As the announcer of Zampano’s act, Gelsomina’s job is to beat the drum and play the trumpet, but nothing that she does can please him, and he mistreats and abuses her as an assistant-slave and mistress. Things change when they join a circus and meet il Matto, ‘the fool,” (played by Richard Basehart), an artist who treats the girl gently. Matto’s accidental death shocks Gelsomina and leads to emotional breakdown.
Going beyond the rules of neo-realism, the film was viciously attacked by the left-wing critics. One Marxist critic, Guido Aristarco, wrote of “La Strada”: “We have declared, and do declare, that it is wrong; its perspective is wrong.” When the film won the Silver Lion, the second highest honor of the Venice Film Festival, actual fights broke out.
The film is in fact more Christian than Marxist. The peasant girl’s devotion to the brute takes Christ’s admonition to love one’s neighbor to an extreme. Fellini once explained, “Perhaps my spiritual world is, in fact, this instinctive wish to do good for those who know only evil, to make them catch a glimpse of hope, of the chance of a better life, and to find in everyone, even the worst intentioned, a core of goodness.”
Fellini became an unwitting flag-bearer for the Catholic Church, for the Church wholly embraced La Strada. The Church saw the film as a welcome return to spirituality and Christian ideals. The international film community also rejoiced at the film.
The score by Nino Rota, who composed the music of many of Fellini’s pictures, is brilliant and haunting. The circus later became one of the most recognizable Felliniesque motifs.  The acting of the central trio is superb, particularly of Masina, who combines pathos and pantomime (some Italian critics dubbed her “the female Chaplin”), rendering one of the most emotional performances committed on screen.
La Strada was produced by Italy’s two most powerful producers, Carlo Ponti (before he married Sophia Loren) and Dino de Laurentiis, who was then married to Silvana Mangano and wished to cast her (and Burt Lancaster) in the leads.

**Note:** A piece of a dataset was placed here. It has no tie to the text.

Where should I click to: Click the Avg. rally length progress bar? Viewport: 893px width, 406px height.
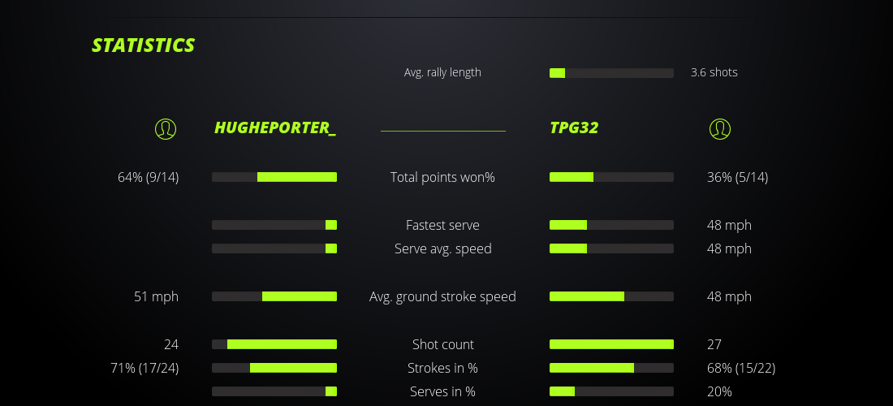611,73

The film was released theatrically in the U.S. in July 1956, almost two years after it world premiered at the 1954 Venice Film Festival and had played in Europe.

La Strada was also honored with the Best Picture kudo from the New York Film Critics Circle.

In 1994, a re-mastered print was financed by Scorsese, who declared a special affinity with the character of Zampanò, bringing elements of the self-destructive brute into his own films, such as Taxi Driver and Raging Bull.

About Fellini

Fellini was born in 1920 to a farming and trading family in the coastal town of Rimini. As a young man, he wound up in Rome and tried to become a journalist. Fellini began his film career in the Italian neo-realist movement, which started at the end of World War II. He collaborated with Roberto Rossellini on the screenplays for “Open City” (1946) and “Paisan” (1946). Eventually, Fellini was to become the best-known Italian filmmaker outside of his country.

Gelsomina (Giulietta Masina)
Zampano (Anthony Quinn)
Matto (the fool) (Richard Basehart)
Columbiani (Aldo Silvani)
La Vedova (Marcella Rovere)
La Sourina (Livia Venturini)

Directed by Federico Fellini
Produced by Dino De Laurentiis, Carlo Ponti
Screenplay by Federico Fellini, Tullio Pinelli, Ennio Flaiano, based on a story by Fellini and Pinelli
Music by Nino Rota
Cinematography Otello Martelli, Carlo Carlini
Edited by Leo Catozzo, Lina Caterini

Art direction: Mario Ravasco and E. Cervelli

Production company: Ponti-De Laurentiis Cinematografica

Distributed by Paramount Pictures

Release date September 6, 1954 (Venice Film Festival); September 22, 1954 (Italy)

Running Time: 104 minutes

Oscar Alert
Oscar Awards: 1
Best Foreign Language Oscar
Oscar Nominations: 1
Screenplay (Original): Federico Fellini and Tullio Pinelli.
Oscar Context:
The other nominees for the foreign-language Oscar were: “The Captain of Kopenick” from the Federal Republic of Germany, “Gervais” from France, “Harp of Burma” from Japan, and Qivitoq” from Denmark.